Ainda que de forma paulatina, o grupo islamita tem vindo a ser desalojado das principais cidades sob seu controlo no Iraque, como Fallujah, Ramadi e Sinjar. Dos grandes centros urbanos apenas domina Mossul. Na Síria, perdeu o controlo de 20% do território na sua posse - dez mil quilómetros quadrados na estimativa da coligação internacional - e viu serem eliminados importantes dirigentes, como o número dois do grupo, Abd al-Rahman Mustafa Al-Qaduli. Devido aos recuos no terreno, tem perdido acesso a recursos, estimando-se que tenha sofrido uma quebra de 30%/mês nas suas receitas. Assim, segundo a agência de informações e análise de mercados IHS Markit, as receitas mensais do EI - venda de petróleo e drogas, impostos, expropriações - passaram de 80 milhões de dólares (71,5 milhões de euros) em meados de 2015 para cerca de 56 milhões de dólares (50 milhões de euros) em março do corrente ano. Por outro lado, a sua capacidade de recrutamento de combatentes estrangeiros está comprometida pelos revezes no terreno, a redução das verbas que lhe são prometidas e por um mais eficaz controlo das forças de segurança daqueles suscetíveis de cederem à propaganda do EI.

Qual a situação atual dos civis na Síria?
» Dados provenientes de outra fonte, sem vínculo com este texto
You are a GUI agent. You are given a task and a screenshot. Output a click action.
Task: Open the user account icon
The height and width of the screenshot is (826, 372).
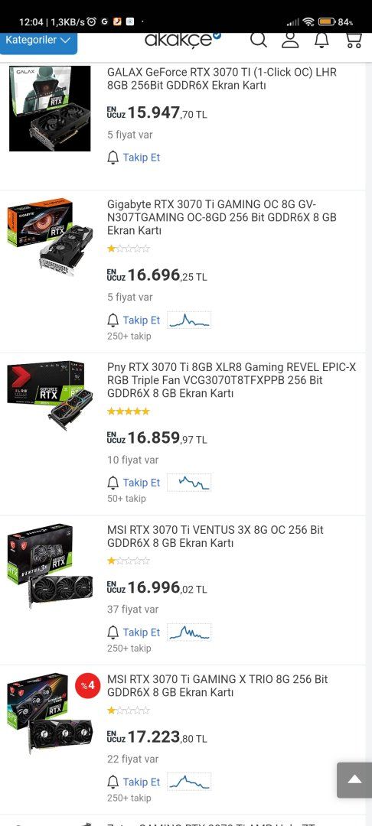290,40
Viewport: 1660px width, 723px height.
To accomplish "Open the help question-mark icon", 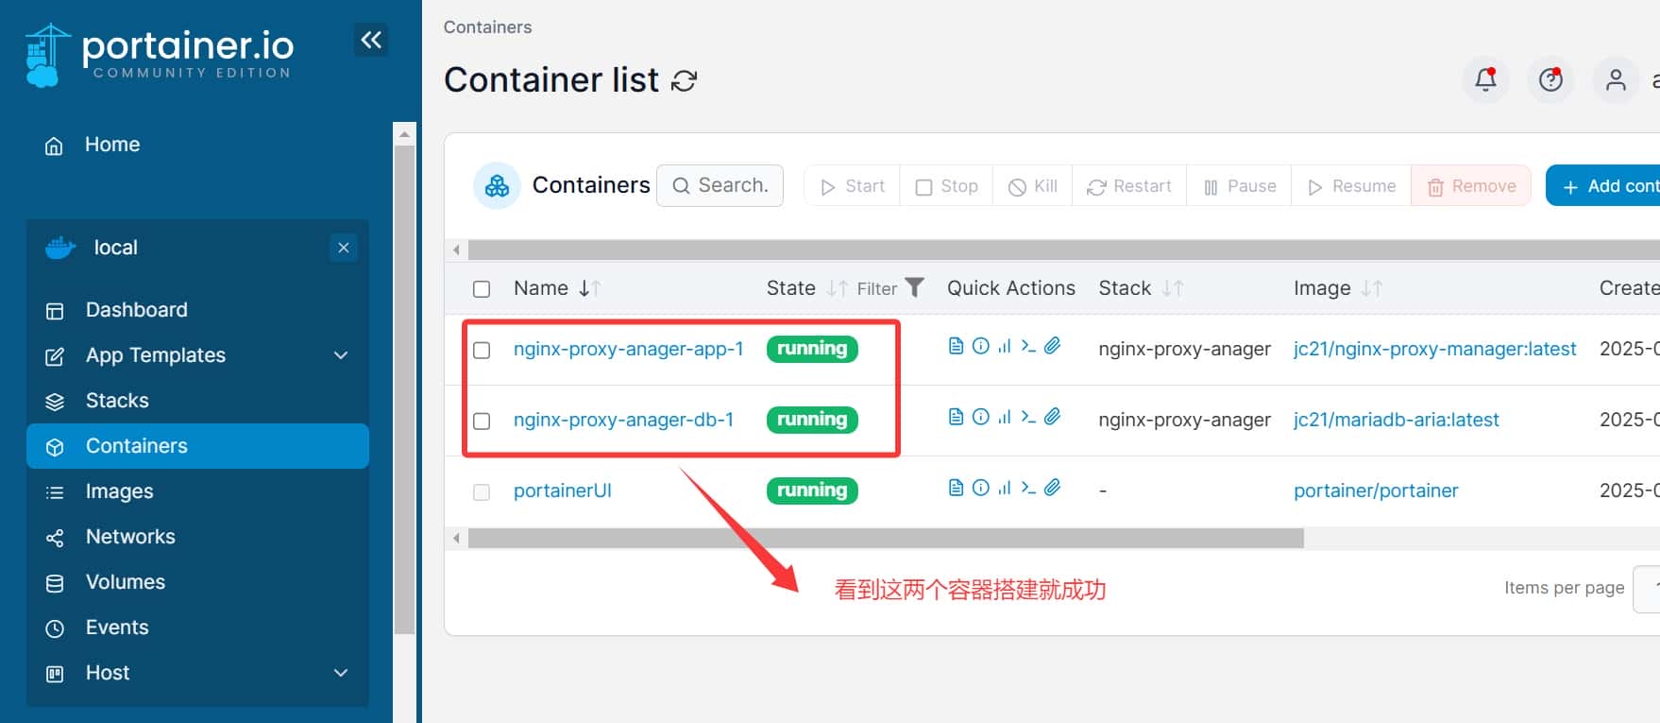I will tap(1550, 80).
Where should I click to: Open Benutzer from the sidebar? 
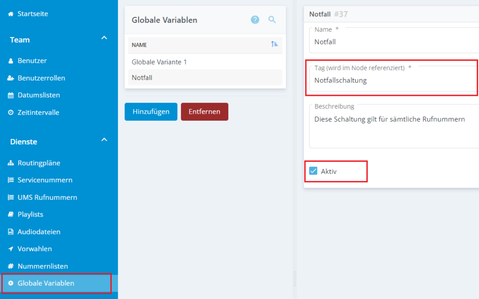pyautogui.click(x=32, y=61)
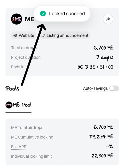This screenshot has width=123, height=167.
Task: Click the 7 day(s) project duration value
Action: [105, 58]
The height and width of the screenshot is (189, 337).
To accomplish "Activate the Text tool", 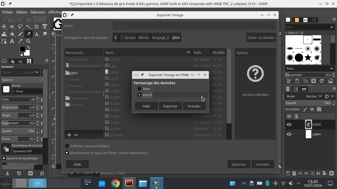I will point(12,41).
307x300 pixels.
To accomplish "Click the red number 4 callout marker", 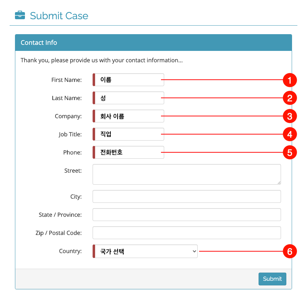I will (290, 135).
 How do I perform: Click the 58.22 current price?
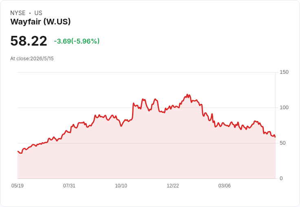click(x=29, y=41)
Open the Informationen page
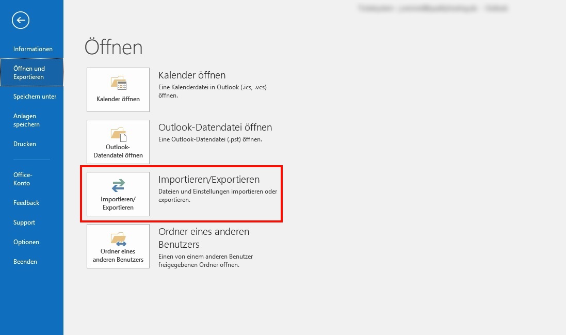This screenshot has width=566, height=335. tap(33, 49)
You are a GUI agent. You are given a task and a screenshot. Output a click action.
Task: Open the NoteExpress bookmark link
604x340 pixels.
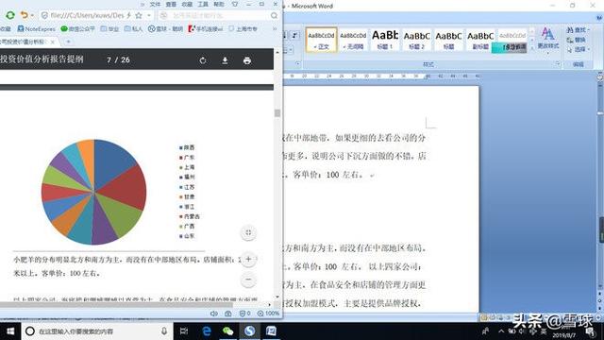point(37,29)
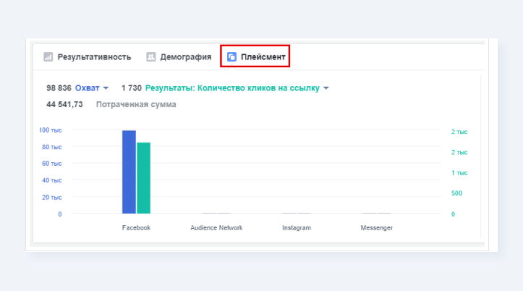The image size is (523, 291).
Task: Expand the Охват metric dropdown arrow
Action: (x=106, y=88)
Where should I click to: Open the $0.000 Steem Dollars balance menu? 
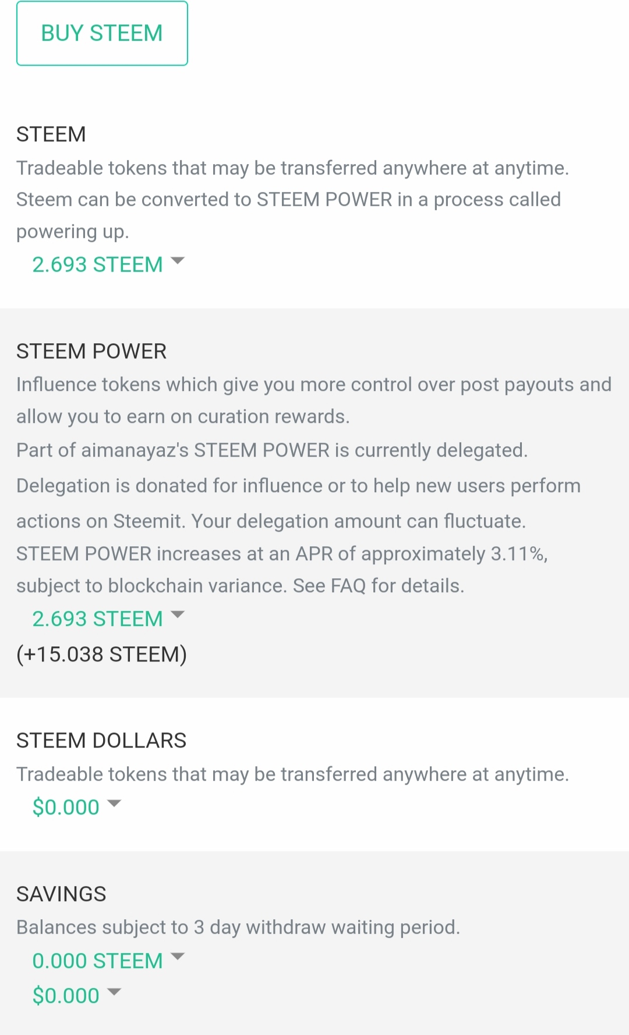pos(66,808)
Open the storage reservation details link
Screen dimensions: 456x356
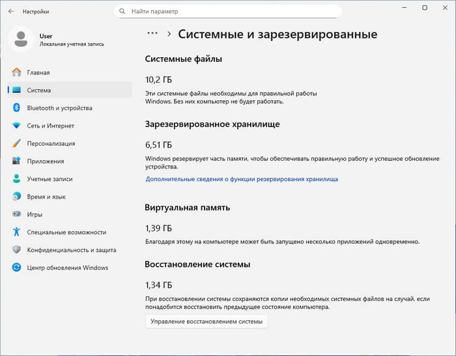coord(242,179)
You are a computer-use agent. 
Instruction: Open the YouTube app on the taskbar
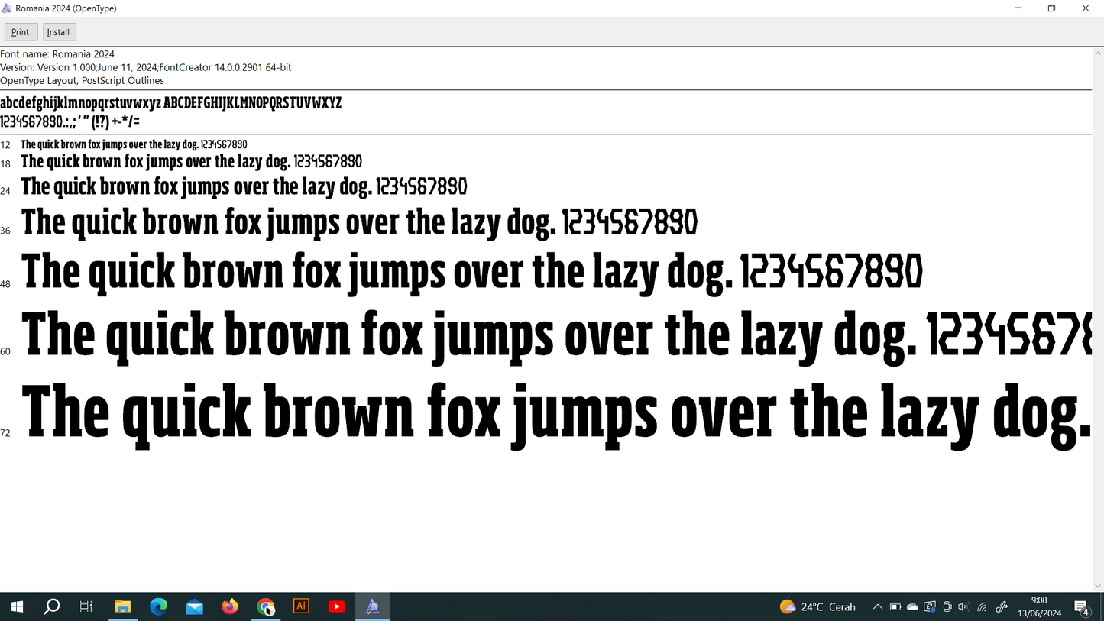click(336, 607)
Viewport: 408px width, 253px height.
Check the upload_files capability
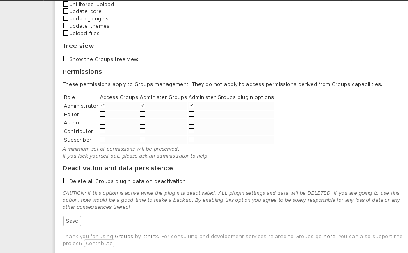click(x=66, y=33)
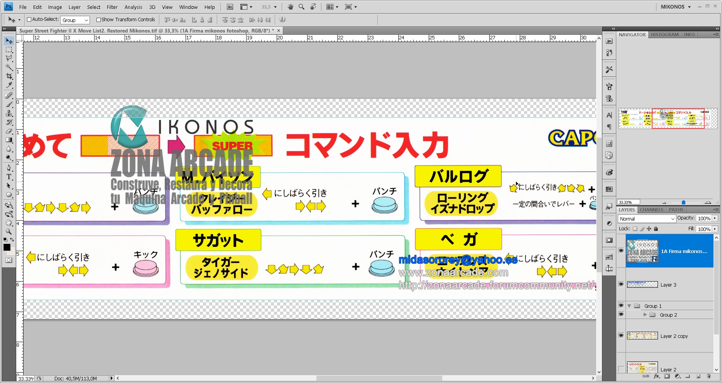722x383 pixels.
Task: Switch to the Channels tab
Action: pos(651,210)
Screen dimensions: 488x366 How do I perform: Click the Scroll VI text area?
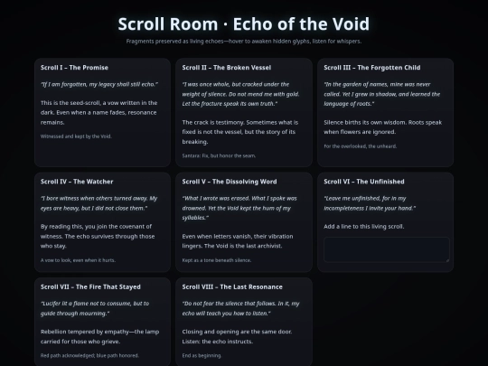pyautogui.click(x=387, y=249)
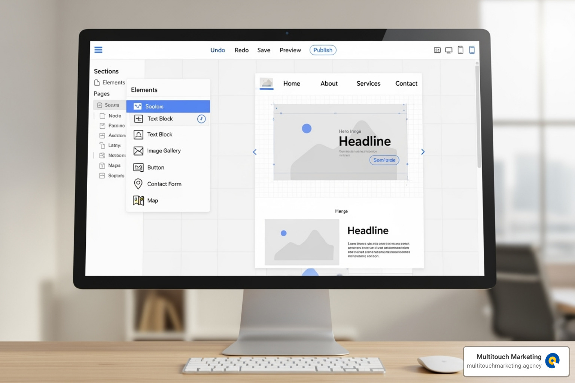The width and height of the screenshot is (575, 383).
Task: Click the Publish button
Action: (323, 50)
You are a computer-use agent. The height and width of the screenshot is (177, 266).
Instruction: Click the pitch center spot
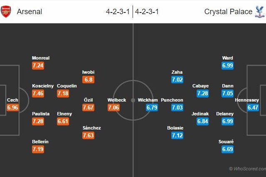(x=133, y=100)
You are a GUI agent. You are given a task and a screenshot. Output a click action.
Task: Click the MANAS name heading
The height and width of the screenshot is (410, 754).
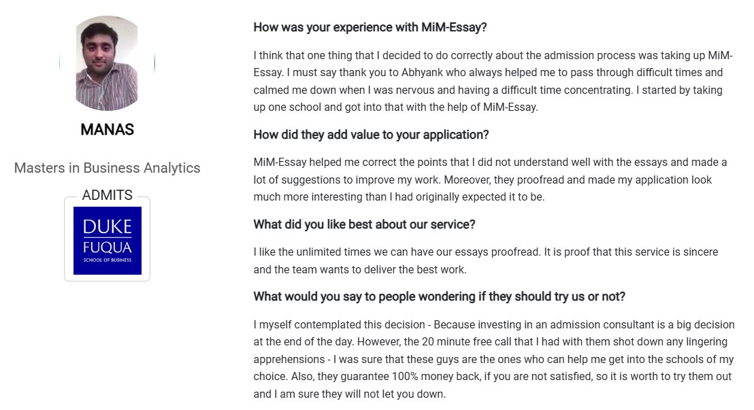tap(108, 129)
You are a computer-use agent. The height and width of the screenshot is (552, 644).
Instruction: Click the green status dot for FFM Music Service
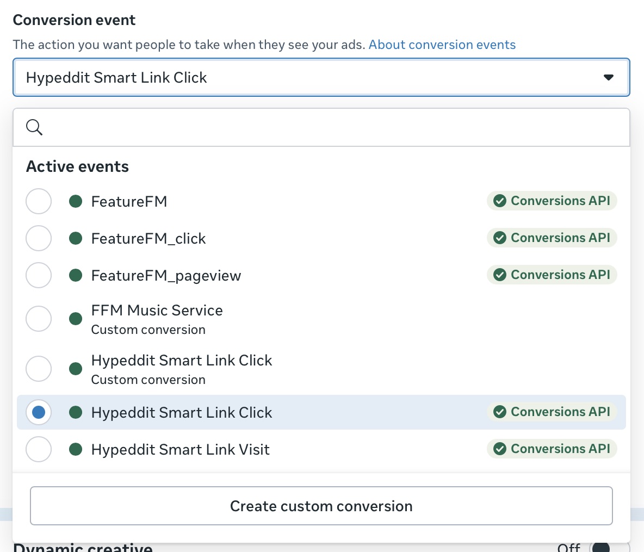click(76, 319)
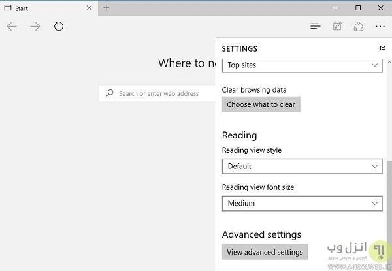Viewport: 392px width, 271px height.
Task: Click the magnifier icon in the search box
Action: [109, 93]
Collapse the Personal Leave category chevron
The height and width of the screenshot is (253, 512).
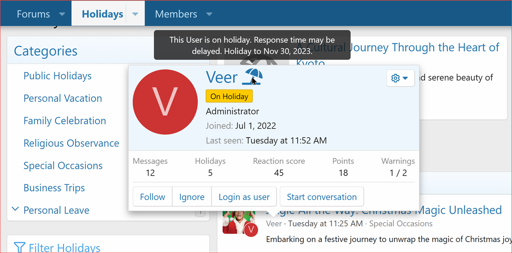coord(15,209)
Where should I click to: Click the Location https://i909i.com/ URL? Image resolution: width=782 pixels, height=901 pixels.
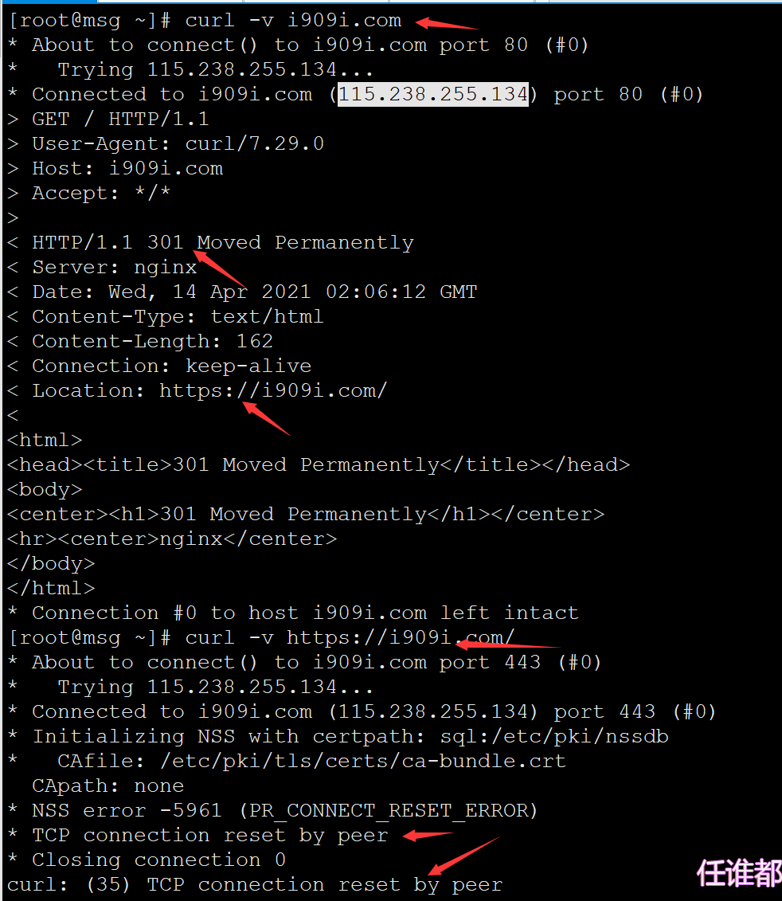[x=273, y=390]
A longa duração do conflito e o nível de violência que não tem cessado de se acentuar, visando de forma clara os civis - de que é exemplo mais recente o sucedido segunda-feira nos arredores de Aleppo - afetou mais de metade da população síria, cerca de 22 milhões em 2011. Assim, existem hoje quase cinco milhões de refugiados e mais de seis milhões de deslocados. Até março, tinham perdido a vida cerca de 470 mil pessoas e quase dois milhões foram feridas. A expectativa de vida passou dos 70 anos, em 2011, para os 55 anos, em 2015. A destruição de infraestruturas está a deteriorar as condições de vida das populações. O número de pessoas a viverem no limiar da pobreza aumentou 85% só em 2015.